If you are looking for information on the sale of a GmbH & Co. KG in german practice, please click here: Sale of a GmbH & Co. KG (following soon)

From the point of view of the buyer of a GmbH & Co. KG the following questions arise:

  • How should the purchase of the GmbH & Co. KG be structured?
  • What needs to be considered when financing the GmbH & Co. KG?
  • Which tax aspects should be considered by the buyer?
  • Which risks have to be considered when buying a company?

For a non-binding inquiry, please contact one of our experts directly by phone or e-mail or use the contact form at the bottom of this page.
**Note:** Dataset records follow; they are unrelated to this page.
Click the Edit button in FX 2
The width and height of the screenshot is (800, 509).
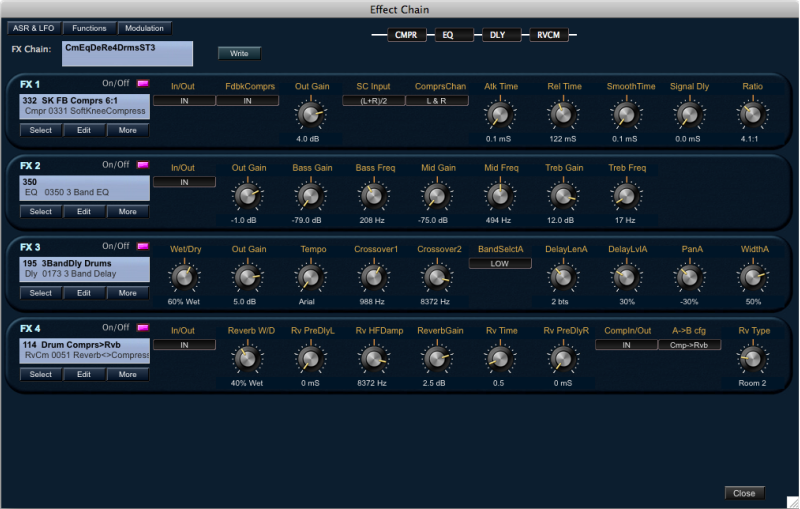84,212
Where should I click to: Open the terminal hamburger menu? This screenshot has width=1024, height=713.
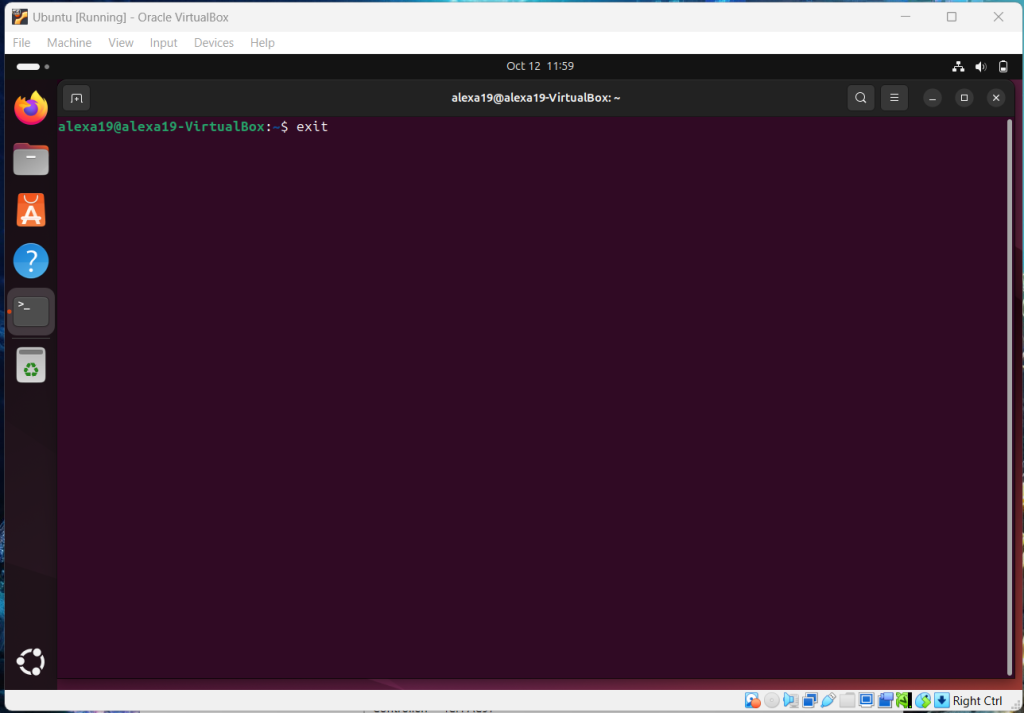pyautogui.click(x=894, y=98)
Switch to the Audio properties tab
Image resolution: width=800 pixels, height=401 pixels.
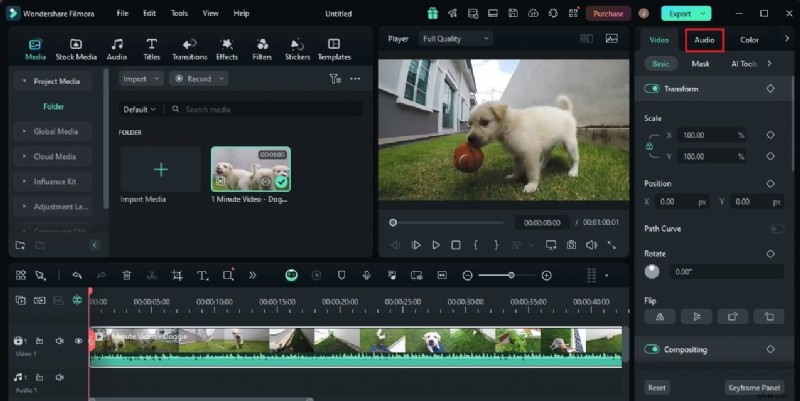point(704,40)
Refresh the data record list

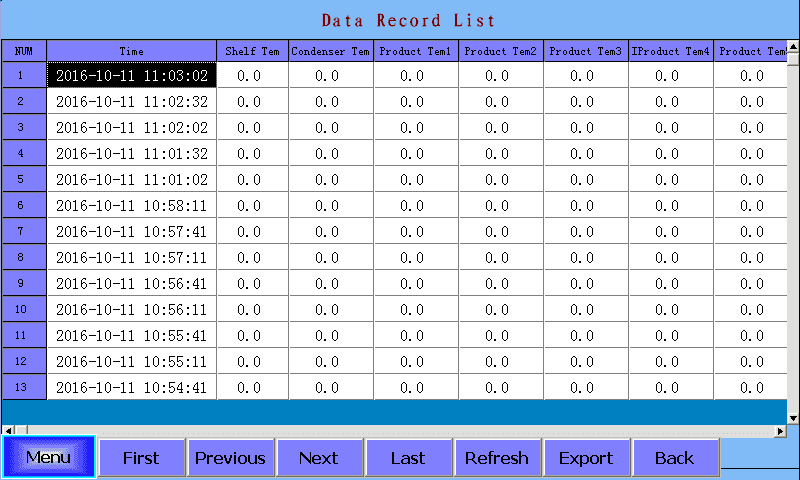[496, 458]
Legal services for the purchase of a GmbH & Co. KG in Germany

The acquisition of a company places high demands on advisors, because each company has a variety of legal relationships and the purchase of a company follows its own rules. Our certified specialists for german corporate law and tax advisors will accompany you in the purchase of a GmbH & Co. KG in Germany. We support you in the preparation and planning as well as in the drafting and negotiation of contracts within the scope of the respective transaction. We also ensure that all tax pitfalls are identified. For the buyer, german tax law plays a particularly important role in the acquisition of a GmbH & Co. KG as a partnership.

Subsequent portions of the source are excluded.